SAN DIEGO-The San Diego hotel market continues to make waves with the recently-completed Hilton Garden Inn in Rancho Bernardo selling for $34.5 million. Hospitality REIT Apple Suites picked up the 200-room property, adding to their 64-hotel portfolio.

The seller was Bernardo Ventures LP, a joint venture between Presidian Companies of San Antonio and Pacific Hotel Investors, based in Santa Barbara. Jones Lang LaSalle Hotels arranged the transaction.

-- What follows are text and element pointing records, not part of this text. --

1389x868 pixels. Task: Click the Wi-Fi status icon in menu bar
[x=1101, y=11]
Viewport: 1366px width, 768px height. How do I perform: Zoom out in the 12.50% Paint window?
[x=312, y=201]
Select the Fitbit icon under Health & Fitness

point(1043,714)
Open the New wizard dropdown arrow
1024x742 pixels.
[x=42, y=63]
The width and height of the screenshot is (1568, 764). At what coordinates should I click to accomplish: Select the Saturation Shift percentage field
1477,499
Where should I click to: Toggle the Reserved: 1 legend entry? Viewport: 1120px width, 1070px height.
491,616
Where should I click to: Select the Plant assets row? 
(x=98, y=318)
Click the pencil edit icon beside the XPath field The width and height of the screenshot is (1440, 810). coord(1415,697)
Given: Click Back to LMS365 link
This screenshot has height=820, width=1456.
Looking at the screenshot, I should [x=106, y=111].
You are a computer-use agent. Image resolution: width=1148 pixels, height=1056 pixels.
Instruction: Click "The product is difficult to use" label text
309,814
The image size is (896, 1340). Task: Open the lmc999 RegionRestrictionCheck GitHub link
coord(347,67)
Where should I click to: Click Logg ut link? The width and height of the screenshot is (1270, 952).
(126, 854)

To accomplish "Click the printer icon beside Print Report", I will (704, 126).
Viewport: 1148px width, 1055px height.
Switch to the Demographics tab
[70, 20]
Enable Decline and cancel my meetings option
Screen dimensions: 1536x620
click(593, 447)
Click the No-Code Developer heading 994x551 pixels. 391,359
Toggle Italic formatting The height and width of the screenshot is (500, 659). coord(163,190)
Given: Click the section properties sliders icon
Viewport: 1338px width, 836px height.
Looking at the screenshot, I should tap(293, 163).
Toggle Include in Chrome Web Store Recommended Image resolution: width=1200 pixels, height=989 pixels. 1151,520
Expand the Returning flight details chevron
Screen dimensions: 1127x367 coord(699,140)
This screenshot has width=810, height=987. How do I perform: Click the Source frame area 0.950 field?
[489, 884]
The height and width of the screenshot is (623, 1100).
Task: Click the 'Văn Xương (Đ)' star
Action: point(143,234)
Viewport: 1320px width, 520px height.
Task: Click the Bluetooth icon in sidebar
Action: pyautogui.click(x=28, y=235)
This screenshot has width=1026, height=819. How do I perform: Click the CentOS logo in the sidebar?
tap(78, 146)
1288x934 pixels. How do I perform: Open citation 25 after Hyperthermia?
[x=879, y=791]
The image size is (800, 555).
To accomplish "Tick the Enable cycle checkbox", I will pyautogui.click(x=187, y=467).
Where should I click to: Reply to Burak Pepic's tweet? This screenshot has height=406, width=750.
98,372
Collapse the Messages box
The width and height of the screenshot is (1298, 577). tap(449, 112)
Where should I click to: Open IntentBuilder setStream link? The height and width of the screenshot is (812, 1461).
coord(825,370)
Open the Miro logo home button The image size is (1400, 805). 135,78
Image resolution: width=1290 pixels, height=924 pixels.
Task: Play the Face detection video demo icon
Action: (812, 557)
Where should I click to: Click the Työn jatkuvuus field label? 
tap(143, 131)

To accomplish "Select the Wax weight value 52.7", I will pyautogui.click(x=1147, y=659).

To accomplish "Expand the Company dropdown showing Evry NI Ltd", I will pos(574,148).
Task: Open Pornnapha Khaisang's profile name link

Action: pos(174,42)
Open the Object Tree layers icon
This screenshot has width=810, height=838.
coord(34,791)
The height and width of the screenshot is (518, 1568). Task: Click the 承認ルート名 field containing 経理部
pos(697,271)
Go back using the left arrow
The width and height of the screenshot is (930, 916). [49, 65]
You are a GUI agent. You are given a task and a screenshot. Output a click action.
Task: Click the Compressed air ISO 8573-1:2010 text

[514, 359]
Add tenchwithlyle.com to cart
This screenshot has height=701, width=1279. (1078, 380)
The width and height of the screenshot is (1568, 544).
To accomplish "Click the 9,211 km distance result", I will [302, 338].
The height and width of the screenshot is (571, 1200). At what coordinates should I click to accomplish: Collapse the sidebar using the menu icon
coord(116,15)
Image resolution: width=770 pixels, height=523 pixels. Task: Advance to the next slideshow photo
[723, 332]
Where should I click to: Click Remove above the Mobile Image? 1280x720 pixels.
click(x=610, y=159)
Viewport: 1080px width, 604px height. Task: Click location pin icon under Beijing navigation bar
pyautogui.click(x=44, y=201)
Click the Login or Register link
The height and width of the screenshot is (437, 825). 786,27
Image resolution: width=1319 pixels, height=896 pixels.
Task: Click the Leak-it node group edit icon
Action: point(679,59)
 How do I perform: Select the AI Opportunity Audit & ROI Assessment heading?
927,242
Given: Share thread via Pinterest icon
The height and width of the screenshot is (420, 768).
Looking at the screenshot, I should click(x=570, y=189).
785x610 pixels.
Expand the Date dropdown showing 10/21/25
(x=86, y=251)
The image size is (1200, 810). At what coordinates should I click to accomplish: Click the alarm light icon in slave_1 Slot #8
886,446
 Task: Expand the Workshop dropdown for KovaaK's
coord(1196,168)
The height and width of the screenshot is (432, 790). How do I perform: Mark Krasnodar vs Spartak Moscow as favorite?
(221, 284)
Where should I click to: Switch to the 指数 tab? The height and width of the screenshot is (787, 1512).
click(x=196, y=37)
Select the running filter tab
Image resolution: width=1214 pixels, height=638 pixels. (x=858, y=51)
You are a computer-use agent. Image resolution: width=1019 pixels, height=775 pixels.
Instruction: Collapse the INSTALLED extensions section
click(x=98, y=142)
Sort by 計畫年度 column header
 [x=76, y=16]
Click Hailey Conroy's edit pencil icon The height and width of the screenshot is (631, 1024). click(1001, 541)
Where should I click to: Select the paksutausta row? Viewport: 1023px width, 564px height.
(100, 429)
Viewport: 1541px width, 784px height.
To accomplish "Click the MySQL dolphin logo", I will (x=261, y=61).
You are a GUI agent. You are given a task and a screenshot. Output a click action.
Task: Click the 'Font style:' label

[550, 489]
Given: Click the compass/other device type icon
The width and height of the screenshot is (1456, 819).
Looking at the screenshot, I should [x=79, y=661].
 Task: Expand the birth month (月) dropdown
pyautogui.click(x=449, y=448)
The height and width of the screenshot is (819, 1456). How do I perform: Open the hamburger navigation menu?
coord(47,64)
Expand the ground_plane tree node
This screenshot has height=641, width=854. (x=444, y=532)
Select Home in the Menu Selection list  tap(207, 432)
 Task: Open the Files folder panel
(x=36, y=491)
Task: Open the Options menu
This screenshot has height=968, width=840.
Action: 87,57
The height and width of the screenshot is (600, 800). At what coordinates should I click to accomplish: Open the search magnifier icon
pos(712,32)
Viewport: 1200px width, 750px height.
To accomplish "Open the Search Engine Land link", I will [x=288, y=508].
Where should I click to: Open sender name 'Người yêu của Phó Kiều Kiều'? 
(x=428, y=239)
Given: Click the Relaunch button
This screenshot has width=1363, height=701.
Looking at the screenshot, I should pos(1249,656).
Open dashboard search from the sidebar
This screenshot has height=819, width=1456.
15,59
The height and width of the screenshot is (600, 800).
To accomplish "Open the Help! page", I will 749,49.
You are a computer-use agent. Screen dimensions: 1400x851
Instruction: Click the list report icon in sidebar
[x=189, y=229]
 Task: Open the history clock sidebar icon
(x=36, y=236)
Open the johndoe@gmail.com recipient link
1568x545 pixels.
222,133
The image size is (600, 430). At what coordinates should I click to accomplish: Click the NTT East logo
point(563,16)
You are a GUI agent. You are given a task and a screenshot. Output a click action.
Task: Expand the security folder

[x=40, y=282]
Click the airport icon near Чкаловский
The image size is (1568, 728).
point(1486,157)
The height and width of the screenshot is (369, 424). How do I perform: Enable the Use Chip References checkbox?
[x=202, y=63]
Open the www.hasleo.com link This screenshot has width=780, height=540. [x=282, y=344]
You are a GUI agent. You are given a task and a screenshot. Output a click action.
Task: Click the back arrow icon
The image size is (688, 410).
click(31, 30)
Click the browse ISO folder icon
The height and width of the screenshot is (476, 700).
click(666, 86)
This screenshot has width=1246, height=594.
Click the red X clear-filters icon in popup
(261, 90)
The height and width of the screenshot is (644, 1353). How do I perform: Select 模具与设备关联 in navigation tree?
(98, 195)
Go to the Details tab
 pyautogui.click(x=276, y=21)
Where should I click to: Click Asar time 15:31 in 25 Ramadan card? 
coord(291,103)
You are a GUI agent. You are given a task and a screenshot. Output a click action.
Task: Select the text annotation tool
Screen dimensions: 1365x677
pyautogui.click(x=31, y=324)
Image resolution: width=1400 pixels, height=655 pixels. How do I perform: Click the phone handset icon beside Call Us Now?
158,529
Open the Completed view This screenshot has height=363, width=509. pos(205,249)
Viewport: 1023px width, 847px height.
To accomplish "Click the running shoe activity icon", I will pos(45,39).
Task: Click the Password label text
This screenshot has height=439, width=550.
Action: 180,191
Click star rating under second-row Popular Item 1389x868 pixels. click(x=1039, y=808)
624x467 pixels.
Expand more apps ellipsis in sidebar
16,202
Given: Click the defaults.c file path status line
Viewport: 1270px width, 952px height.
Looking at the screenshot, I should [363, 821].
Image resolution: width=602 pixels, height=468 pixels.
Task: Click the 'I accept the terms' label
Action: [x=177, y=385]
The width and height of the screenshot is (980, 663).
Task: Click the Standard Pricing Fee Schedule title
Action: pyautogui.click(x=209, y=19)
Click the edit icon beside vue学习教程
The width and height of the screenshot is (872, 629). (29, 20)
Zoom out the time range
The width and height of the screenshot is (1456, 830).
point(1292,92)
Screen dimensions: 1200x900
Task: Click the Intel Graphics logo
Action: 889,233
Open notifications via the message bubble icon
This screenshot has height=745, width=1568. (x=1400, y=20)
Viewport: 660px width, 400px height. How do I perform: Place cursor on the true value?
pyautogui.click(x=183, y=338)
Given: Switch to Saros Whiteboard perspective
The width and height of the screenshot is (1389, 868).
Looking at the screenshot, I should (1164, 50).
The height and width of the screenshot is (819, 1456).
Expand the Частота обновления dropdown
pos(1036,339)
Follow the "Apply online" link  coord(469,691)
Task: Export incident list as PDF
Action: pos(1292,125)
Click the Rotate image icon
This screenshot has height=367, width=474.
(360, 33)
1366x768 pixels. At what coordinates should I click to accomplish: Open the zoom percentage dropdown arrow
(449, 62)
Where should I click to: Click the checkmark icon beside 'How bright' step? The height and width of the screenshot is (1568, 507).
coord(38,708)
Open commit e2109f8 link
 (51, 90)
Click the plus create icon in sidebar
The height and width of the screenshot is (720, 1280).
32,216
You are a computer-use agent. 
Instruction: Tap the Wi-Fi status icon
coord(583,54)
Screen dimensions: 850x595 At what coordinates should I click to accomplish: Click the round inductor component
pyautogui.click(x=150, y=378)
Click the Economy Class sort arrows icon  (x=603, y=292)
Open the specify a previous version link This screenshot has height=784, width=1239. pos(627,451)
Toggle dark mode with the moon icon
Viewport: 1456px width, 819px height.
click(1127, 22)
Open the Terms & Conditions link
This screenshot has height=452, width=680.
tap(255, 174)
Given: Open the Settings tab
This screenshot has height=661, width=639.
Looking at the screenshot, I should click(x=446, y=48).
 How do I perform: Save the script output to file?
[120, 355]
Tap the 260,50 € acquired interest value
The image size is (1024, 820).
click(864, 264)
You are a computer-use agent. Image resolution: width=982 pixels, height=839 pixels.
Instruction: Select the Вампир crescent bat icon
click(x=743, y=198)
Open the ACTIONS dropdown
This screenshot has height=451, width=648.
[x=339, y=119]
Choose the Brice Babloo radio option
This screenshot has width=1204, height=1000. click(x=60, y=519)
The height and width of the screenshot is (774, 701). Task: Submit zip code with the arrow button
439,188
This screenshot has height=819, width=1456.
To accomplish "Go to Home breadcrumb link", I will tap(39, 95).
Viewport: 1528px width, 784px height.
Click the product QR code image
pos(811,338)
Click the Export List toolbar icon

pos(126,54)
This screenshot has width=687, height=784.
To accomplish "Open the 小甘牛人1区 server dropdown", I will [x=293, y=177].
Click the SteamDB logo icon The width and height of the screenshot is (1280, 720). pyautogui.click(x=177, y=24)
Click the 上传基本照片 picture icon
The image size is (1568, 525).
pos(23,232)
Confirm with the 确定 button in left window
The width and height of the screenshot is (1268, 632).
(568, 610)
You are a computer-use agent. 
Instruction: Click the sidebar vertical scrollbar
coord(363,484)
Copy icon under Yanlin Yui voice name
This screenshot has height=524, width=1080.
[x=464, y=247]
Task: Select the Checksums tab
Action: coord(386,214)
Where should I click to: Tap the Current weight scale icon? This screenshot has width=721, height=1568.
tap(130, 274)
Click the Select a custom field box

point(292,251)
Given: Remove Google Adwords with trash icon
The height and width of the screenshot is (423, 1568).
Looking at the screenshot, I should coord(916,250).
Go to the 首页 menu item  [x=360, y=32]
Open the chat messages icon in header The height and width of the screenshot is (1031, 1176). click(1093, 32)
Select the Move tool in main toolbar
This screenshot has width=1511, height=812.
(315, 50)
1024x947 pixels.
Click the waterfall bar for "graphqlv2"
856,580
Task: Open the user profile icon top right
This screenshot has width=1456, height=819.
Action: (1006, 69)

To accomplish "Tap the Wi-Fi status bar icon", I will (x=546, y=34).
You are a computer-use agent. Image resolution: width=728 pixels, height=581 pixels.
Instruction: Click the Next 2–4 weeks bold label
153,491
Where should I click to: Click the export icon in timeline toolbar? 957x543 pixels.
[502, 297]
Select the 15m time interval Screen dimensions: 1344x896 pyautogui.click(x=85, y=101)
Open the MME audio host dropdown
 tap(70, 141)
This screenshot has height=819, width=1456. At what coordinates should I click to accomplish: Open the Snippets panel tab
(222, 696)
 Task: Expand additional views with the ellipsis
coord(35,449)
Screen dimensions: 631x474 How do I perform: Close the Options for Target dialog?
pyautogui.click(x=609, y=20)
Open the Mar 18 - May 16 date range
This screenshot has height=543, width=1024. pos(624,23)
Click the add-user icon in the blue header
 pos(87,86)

Completed in December 2004, the Hilton Garden Inn “has seen extraordinary gains in both average daily rate and occupancy,” says Los Angeles-based John Strauss, a senior vice president for Jones Lang LaSalle. Strauss says that given the accelerated movement of the hotel market, the acquisition will be among the county’s prime assets.

Driven by biotechnology, the high tech industry and defense firms, Rancho Bernardo is becoming one of San Diego’s fastest growing submarkets, according to Strauss. The Hilton Garden Inn is located along Interstate 15, approximately 24 miles north of Downtown San Diego.

Earlier this month, GlobeSt.com reported that the Embassy Suites Hotel in La Jolla sold for $100 million to hotel REIT Sunstone Hotel Investors Inc., and the 68-room StayBridge Suites Hotel in Downtown San Diego was sold to Trendwest Resorts Inc. for an undisclosed amount.

The StayBridge Suites Hotel opened in 2004 and was sold by an affiliate of Shapery Enterprises. Shapery will maintain a presence Downtown, with plans to build a 40-story high rise condominium on what is now the hotel’s parking lot. Once complete, the two properties will share parking and amenities.

According to a 2006 hospitality report released by Marcus & Millichap, the San Diego market had among the highest average daily rates in California, at approximately $125 per day. Occupancy is forecast to increase 100 basis points this year to 73.3%, and more than 1,300 new rooms are expected to be added to the market in 2006.